Redesigned SIMD module and unit tests.
Second part of the commit (after renaming), which contains
the actual functionality changes. This new version
implements a complete interface layer that
is architecture-agnostic, while each architecture has a
separate implementation file with both single, double and
simd4 versions (that can be used simultaneously). simd.h
contains a number of defines that describe the capabilities
of the instruction set, and there is a new documentation
module for Doxygen. This will be used in a later patch
for modularized verlet kernels. With that, we hope to remove
all architecture-specific SIMD code from the rest of Gromacs.
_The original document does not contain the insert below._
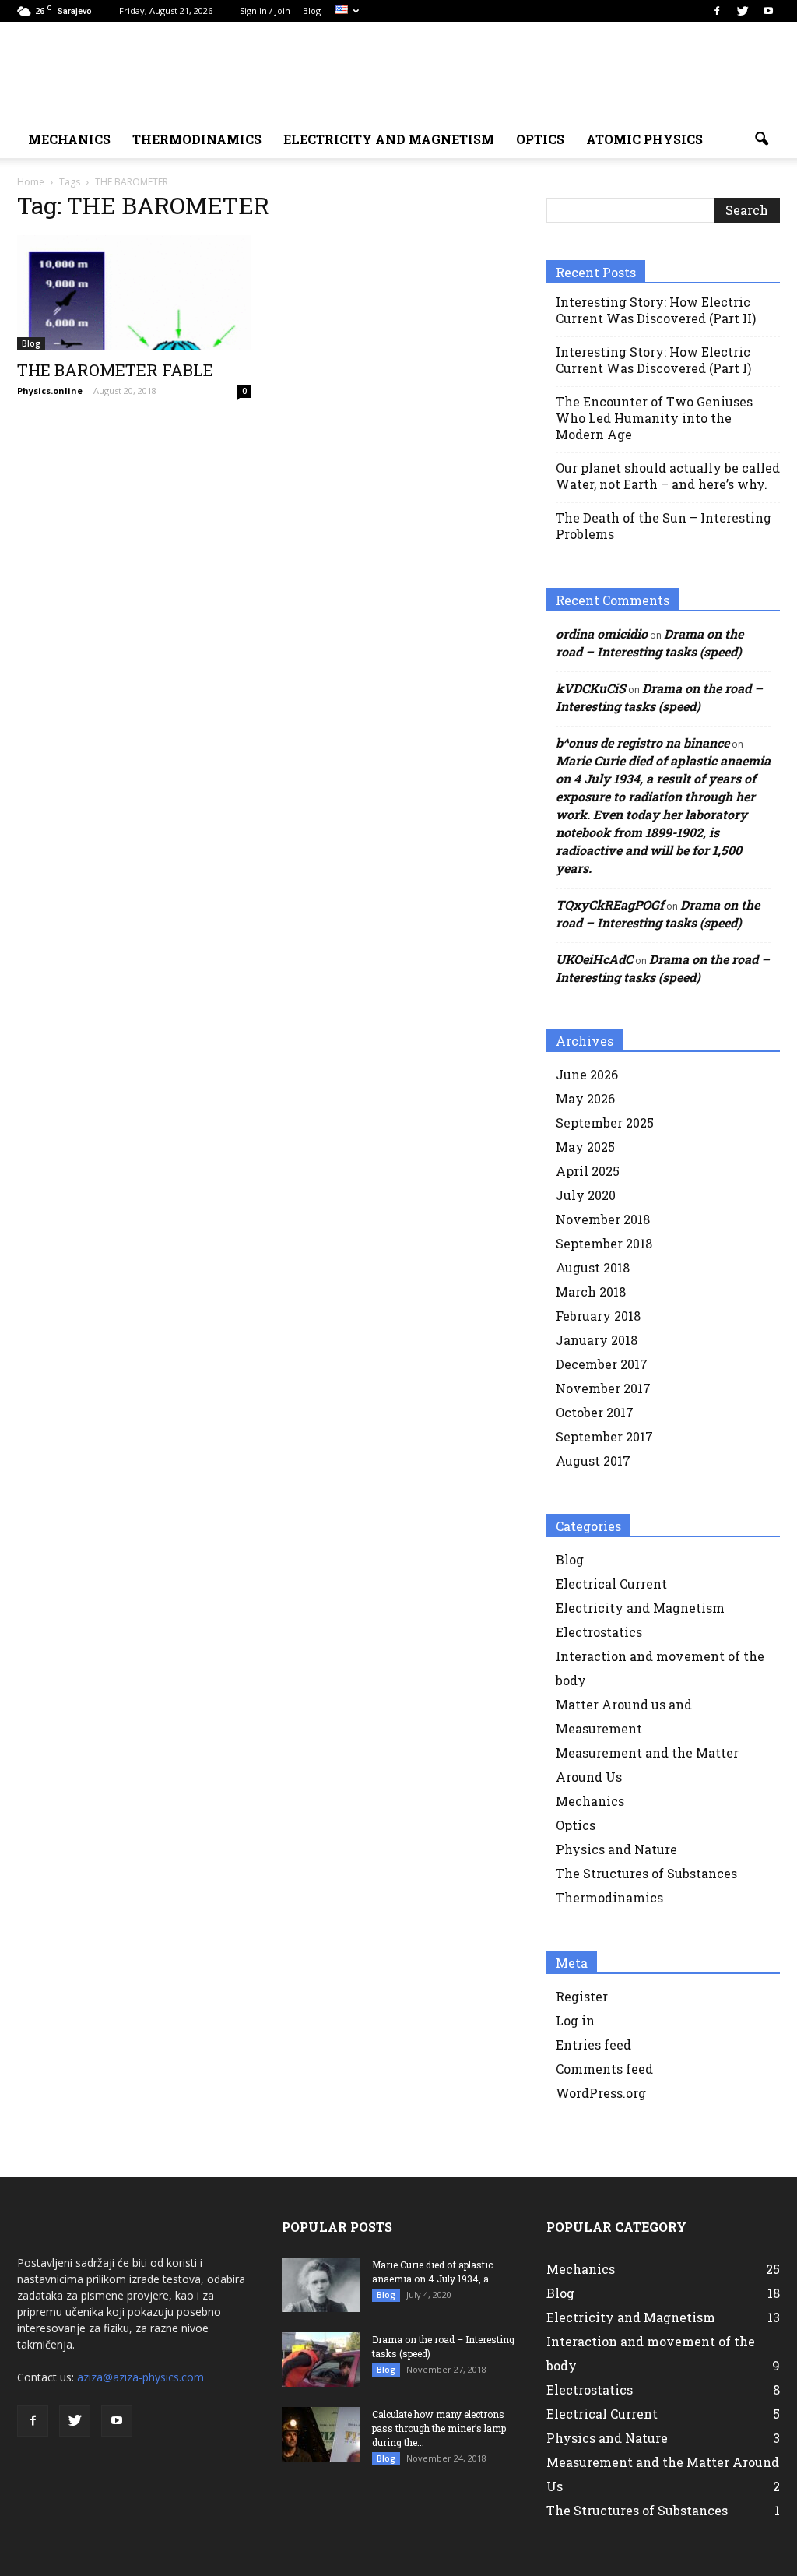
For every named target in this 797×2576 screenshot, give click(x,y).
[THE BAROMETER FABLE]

All SIMD math functions have been redesigned so they work even
with instruction sets that do not support integers (and even
on sets that do not support logical operations), and
accuracy has been improved for double precision sincos() by
removing the table implementation. To try to reduce
the size of this relatively large patch I have kept a few
header files (in particular the math files in gromacs/simd)
to avoid touching all the group kernels. With this new kernel
module, 256-bit AVX2 SIMD acceleration will now automatically be
enabled for the verlet kernels. Group kernels will use AVX_256
in this case. Also incorporates changes from Teemu to make
static and gmx_inline library functions appear correctly in
the Doxygen documentation.
Relocation of nbnxn SIMD setup from nb_verlet.h to nbnxn_simd.h
in mdlib by Berk. Now the nbnxn SIMD setup is completely internal.
Replaced the pr4 functions in the nbnxn kernels by simd4.
The nbnxn kernel selection is now nearly architecture agnostic.
Also enabled FMA again for pmecorr SIMD functions in double.
Change-Id: I643da75f346f120500682bcc4bcc1333a635db70